As I have written in past articles that there is a time and place for surgical intervention for low back pain. The same is true for interventional pain management like epidural spinal injections.
I currently have an older male patient who has a pretty textbook case of lateral recess stenosis (for those of you less familiar with medical terminology, it means that arthritis in his spine has begun to choke off the nerves of his lower back as they exit the spine, leading to pain down the leg, especially with standing or walking). Generally, our office does exceedingly well with these types of patients using a technique called Flexion Distraction. But there are a very small percentage that do not respond.
This recent patient, after 3 treatments, is fitting into this category. He has not noted any difference despite the treatment we have done. The likelihood of him responding goes down precipitously from here. On the last visit, we discussed the potential for epidural spinal injections if he does not respond within one more visit. In our office, this patient is a clear candidate for spinal injections.
However, this treatment pathway is not altogether typical. I have seen patients treated with interventional pain management (trigger point injections, epidural spinal injections, etc..) that wer not good candidates and did not respond well.
But here’s where things get interesting.
I remember a meeting several years back with one of the nation’s larger health insurance carrier. On a conference call, one of the big wigs mentioned that merely having an MRI or an epidural spinal injection would increase that patient’s likelihood of having spinal surgery.
At first thought, this seemed crazy. I mean..how could merely having an MRI increase your risk of having surgery?? Or even an epidural spinal injection?
Regardless of how much it does or does not make sense, the relationship is clear and has been documented in multiple studies. Personally, I have always felt that, once patients are sent to an MRI that they shouldn’t have had, they are told that something tangible is wrong with his or her back. Pay no attention to whether or not that disc bulge or arthritis is causing your pain–there is something wrong!

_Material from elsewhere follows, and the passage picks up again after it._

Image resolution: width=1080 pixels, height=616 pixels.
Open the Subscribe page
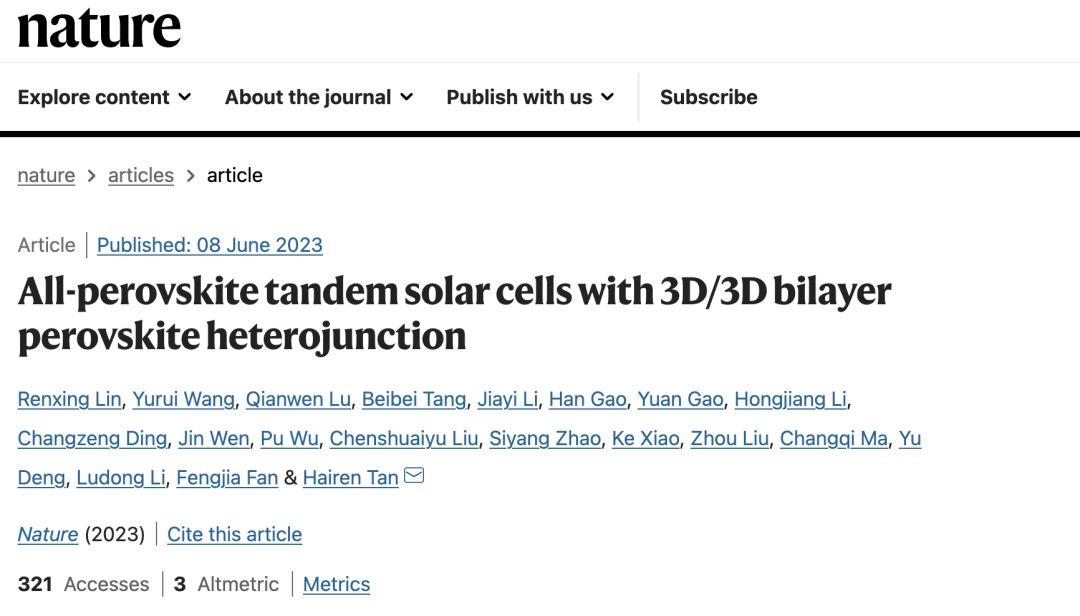(709, 97)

This starts the patient on a trajectory based on a potentially false set of information. In today’s version of mainstream medicine, far too often this is the only trajectory the patient will ever experience. If someone is convinced that there is an actual problem found on an MRI that needs to get fixed, the thought of an epidural or surgery naturally follows.
As it turns out, I may not have been too far off. This particular study helps give some additional insight into the relationship between epidural spinal injections and spinal surgery.
Patients were asked about his or her likelihood to undergo spinal fusion surgery when faced with 3 potential complications (nerve damage, wound infection, and nonunion of the fusion) and educated on the likelihood of experiencing symptom relief. For each scenario, the patient indicated whether he or she would or would not undergo spinal fusion.
Here’s what they found:
- Patients were more likely to accept spinal fusion with lower risks and better outcomes (no big shocker here…).
- Greater low back pain intensity made patients more accepting of higher surgical complication risks.
- Greater leg pain intensity had a weak correlation to opting for spinal fusion.
- One of the strongest factors of undergoing surgery despite a higher risk of complications was a history of spinal injections (almost twice as likely to opt for surgery) (Tweet this).
To sum it up, if someone had a spinal injection at some point, he or she was twice as likely to still say yes to a surgical fusion despite a higher risk of complications. This is a pretty darn strong difference. Pain severity, age, education status, duration of pain symptoms….all of this was less important then whether or not someone had spinal injections.